A 12.0-kg box resting on a horizontal, frictionless surface is attached to a 5.0

Question

A 12.0-kg box resting on a horizontal, frictionless surface is attached to a 5.00-kg weight by a thin, light wire that passes without slippage over a frictionless pulley (the figure (Figure 1) ). The pulley has the shape of a uniform solid disk of mass 1.60 kg and diameter 0.580 m

a) After the system is released, find the horizontal tension in the wire.

b) After the system is released, find the vertical tension in the wire.

After the system is released, find the acceleration of the box.

d) After the system is released, find magnitude of the horizontal and vertical components of the force that the axle exerts on the pulley.

Express your answers separated by a comma.

Explanation / Answer

m1 = 12.0 Kg
m2 = 5.0 Kg

Let the Horizontal Tension be, T1

T1 = m1*a
T1 = 12.0*a -----1

Let the Vertical Tension be, T2
5.0*g - T2 = 5.0*a -------2

For Pulley,
(T2 - T1)*r = I*(a/r)

• **Data**:

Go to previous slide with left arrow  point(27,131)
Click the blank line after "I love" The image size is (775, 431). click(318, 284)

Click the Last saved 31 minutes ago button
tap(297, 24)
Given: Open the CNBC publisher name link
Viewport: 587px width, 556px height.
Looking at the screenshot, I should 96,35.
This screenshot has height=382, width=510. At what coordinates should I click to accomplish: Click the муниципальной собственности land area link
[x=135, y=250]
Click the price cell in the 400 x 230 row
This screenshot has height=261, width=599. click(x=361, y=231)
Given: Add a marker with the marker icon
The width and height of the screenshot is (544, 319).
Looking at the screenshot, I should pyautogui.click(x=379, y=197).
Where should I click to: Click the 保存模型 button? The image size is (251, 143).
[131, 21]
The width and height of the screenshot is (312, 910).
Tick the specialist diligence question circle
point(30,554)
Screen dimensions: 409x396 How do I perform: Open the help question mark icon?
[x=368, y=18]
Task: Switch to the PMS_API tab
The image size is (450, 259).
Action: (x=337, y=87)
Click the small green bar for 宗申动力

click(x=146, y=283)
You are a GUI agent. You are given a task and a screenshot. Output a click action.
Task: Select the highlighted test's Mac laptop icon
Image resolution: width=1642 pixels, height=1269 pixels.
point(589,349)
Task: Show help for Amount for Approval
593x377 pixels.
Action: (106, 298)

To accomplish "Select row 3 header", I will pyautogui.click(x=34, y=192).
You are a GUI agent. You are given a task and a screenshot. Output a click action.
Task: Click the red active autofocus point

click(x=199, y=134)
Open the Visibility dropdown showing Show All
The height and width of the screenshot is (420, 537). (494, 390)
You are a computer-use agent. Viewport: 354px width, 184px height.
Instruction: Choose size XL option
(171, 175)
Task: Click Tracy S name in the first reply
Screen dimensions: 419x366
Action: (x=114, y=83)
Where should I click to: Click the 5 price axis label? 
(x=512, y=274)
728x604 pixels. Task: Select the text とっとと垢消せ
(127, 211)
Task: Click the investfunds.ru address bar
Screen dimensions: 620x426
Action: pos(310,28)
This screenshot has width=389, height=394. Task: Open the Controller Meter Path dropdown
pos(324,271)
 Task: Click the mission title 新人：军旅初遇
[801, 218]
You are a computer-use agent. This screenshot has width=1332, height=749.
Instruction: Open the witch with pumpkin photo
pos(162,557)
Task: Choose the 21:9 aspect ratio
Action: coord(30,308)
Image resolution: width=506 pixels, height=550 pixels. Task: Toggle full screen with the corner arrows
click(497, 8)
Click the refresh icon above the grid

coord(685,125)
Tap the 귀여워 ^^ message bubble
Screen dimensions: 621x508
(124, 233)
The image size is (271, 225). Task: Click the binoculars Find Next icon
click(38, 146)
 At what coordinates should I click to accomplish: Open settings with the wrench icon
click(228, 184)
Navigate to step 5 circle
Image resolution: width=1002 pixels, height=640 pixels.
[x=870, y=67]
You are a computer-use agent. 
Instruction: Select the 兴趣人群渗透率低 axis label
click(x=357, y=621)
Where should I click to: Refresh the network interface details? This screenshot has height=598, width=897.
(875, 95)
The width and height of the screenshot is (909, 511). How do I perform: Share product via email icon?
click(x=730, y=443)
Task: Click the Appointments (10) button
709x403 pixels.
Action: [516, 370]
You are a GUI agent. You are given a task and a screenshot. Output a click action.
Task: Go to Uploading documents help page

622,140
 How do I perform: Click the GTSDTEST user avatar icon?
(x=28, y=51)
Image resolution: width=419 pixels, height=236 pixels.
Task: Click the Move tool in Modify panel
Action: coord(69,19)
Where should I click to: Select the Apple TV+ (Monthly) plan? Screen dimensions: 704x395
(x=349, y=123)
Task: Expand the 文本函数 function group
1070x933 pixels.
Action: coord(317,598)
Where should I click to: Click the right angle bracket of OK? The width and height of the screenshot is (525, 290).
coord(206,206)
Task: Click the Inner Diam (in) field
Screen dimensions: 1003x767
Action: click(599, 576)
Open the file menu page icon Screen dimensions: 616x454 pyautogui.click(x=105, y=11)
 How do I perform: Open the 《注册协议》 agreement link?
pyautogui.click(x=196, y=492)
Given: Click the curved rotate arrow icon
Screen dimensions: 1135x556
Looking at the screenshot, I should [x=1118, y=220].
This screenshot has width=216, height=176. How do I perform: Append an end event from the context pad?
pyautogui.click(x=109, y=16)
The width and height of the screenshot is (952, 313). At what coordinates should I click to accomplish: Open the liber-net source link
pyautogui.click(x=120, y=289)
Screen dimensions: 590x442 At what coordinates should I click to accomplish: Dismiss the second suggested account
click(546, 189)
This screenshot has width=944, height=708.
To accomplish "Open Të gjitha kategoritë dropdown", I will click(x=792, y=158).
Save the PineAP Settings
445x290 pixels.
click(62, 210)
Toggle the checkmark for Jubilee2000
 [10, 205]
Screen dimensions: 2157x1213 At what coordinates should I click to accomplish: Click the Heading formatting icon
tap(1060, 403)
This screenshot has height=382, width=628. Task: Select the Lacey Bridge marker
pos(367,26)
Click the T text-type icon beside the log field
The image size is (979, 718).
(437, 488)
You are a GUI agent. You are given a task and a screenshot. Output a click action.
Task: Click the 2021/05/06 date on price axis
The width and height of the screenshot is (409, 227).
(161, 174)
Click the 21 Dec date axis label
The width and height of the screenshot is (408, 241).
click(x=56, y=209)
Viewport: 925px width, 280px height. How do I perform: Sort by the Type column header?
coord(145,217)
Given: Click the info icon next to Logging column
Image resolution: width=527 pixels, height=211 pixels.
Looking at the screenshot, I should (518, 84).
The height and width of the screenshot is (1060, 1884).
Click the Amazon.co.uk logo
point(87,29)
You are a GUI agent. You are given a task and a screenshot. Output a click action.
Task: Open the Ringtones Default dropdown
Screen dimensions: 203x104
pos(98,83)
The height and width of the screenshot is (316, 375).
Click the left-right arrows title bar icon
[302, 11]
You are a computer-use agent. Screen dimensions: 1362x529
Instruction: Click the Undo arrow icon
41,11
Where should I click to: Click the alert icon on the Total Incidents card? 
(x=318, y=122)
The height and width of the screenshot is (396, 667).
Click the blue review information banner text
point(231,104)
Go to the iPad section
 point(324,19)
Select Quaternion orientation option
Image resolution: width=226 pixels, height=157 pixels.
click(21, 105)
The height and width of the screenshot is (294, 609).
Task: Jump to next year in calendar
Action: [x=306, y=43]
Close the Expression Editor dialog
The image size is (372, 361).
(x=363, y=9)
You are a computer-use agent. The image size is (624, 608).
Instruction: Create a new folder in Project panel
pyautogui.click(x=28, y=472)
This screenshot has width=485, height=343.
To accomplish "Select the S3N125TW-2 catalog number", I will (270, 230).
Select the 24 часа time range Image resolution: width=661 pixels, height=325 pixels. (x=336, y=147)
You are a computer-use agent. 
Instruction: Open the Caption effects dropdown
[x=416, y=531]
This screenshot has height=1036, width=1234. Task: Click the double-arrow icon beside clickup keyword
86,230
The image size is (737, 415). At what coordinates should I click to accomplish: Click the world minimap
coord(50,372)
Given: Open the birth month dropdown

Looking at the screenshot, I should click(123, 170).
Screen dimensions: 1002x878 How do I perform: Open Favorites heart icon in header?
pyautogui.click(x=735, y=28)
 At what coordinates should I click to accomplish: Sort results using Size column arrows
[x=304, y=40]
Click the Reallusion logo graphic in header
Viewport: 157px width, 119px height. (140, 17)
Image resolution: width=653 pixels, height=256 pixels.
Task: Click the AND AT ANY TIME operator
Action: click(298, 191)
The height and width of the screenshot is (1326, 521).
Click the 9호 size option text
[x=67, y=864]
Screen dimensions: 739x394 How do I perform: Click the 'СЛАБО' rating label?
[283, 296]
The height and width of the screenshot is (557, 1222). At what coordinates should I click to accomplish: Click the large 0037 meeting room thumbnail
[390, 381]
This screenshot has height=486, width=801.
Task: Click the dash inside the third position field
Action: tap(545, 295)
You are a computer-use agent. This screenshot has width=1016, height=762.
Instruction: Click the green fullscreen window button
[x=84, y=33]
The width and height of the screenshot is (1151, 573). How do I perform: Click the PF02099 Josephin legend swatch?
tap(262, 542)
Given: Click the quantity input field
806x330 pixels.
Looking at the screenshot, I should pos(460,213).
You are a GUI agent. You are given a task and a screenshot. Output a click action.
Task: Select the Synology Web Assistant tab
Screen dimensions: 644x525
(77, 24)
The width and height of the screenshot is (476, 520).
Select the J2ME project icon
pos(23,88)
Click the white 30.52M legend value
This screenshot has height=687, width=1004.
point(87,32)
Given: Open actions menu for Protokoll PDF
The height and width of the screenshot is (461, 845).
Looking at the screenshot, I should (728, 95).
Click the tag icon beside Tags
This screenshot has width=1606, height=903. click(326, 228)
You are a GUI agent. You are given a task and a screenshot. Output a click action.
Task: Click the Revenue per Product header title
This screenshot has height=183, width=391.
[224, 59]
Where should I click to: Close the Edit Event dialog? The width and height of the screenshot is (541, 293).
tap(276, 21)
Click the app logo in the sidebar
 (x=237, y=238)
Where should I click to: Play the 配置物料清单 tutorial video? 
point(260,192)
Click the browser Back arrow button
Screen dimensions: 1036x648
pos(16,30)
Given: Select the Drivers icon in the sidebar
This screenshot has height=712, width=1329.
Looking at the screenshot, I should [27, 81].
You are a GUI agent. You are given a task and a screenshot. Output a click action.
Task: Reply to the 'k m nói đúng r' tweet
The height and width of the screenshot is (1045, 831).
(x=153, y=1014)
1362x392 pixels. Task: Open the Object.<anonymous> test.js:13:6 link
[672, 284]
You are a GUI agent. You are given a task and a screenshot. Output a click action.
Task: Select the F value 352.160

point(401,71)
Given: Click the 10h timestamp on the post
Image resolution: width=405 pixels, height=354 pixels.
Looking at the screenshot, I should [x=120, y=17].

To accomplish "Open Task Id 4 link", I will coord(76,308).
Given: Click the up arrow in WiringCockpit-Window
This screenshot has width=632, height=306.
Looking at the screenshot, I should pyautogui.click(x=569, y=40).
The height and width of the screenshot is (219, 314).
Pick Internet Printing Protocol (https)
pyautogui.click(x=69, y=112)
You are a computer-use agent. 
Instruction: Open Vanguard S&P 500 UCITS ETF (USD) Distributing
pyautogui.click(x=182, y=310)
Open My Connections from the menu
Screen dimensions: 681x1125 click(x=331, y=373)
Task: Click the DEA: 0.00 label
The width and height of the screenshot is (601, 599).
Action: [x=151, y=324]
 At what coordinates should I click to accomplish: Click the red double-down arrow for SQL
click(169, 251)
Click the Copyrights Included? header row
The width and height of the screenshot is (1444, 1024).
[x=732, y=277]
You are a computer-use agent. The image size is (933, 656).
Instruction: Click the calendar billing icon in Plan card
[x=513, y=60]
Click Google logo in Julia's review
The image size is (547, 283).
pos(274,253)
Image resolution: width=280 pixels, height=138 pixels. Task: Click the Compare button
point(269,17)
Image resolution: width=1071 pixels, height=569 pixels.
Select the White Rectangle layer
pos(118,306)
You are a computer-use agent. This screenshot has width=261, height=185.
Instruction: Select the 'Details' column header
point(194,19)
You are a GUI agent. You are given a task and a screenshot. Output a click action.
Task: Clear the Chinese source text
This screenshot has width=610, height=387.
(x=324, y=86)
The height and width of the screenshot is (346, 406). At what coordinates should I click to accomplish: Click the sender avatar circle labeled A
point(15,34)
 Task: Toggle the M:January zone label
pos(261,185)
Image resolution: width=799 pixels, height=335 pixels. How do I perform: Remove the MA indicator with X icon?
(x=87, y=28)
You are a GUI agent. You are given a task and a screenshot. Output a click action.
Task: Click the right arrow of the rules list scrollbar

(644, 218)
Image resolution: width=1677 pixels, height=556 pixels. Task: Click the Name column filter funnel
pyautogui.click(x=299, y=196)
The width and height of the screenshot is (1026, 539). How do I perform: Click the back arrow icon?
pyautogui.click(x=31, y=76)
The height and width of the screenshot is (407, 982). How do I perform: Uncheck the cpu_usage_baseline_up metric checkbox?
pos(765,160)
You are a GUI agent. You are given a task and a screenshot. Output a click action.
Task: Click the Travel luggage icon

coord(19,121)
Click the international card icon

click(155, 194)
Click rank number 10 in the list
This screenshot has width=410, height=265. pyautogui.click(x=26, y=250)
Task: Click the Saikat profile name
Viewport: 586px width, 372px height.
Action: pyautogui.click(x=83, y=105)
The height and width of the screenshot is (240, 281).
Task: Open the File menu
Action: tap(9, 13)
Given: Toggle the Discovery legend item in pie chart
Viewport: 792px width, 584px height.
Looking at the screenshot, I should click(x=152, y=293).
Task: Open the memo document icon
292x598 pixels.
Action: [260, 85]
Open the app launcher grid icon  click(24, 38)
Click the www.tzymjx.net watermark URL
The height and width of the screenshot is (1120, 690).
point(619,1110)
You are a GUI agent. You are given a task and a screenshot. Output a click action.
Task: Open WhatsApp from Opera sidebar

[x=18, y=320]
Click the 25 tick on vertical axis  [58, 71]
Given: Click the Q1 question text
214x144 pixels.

• **Objectives**:
a – Rewrite the records starting with the line with "Task: Click the Appointments (10) button" and going on through the line with "pyautogui.click(x=120, y=289)", replacing "How do I perform" with "How should I perform" and leaving everything else the same.
b – Extend the box-and-pulley solution from the point where it stops.

• **Results of the exercise**:
a –
Task: Click the Appointments (10) button
709x403 pixels.
Action: [516, 370]
You are a GUI agent. You are given a task and a screenshot. Output a click action.
Task: Go to Uploading documents help page

622,140
 How should I perform: Click the GTSDTEST user avatar icon?
(x=28, y=51)
Image resolution: width=419 pixels, height=236 pixels.
Task: Click the Move tool in Modify panel
Action: coord(69,19)
Where should I click to: Select the Apple TV+ (Monthly) plan? Screen dimensions: 704x395
(x=349, y=123)
Task: Expand the 文本函数 function group
1070x933 pixels.
Action: coord(317,598)
Where should I click to: Click the right angle bracket of OK? The width and height of the screenshot is (525, 290).
coord(206,206)
Task: Click the Inner Diam (in) field
Screen dimensions: 1003x767
Action: click(599, 576)
Open the file menu page icon Screen dimensions: 616x454 pyautogui.click(x=105, y=11)
 How should I perform: Open the 《注册协议》 agreement link?
pyautogui.click(x=196, y=492)
Given: Click the curved rotate arrow icon
Screen dimensions: 1135x556
Looking at the screenshot, I should [x=1118, y=220].
This screenshot has width=216, height=176. How should I perform: Append an end event from the context pad?
pyautogui.click(x=109, y=16)
The width and height of the screenshot is (952, 313). At what coordinates should I click to accomplish: Open the liber-net source link
pyautogui.click(x=120, y=289)

b –
I is Moment of Inertia = 1/2*M*r^2
(5.0*g - 5.0*a - 12.0*a) = 1/2*1.6*r^2 * (a/r^2)
(5.0*g -17.0*a) =1/2*1.6 * a
a = 2.75 m/s^2

(a)
T1 = 12.0*2.75 N
T1 = 33 N
Horizontal Tension, T1 = 33 N

(b)
T2 = 5.0*9.8 - 5.0*2.75
T2 = 35.3 N
Vertical Tension, T2 = 35.3 N

(c)
Acceleration of the box, a = 2.75 m/s^2

(d)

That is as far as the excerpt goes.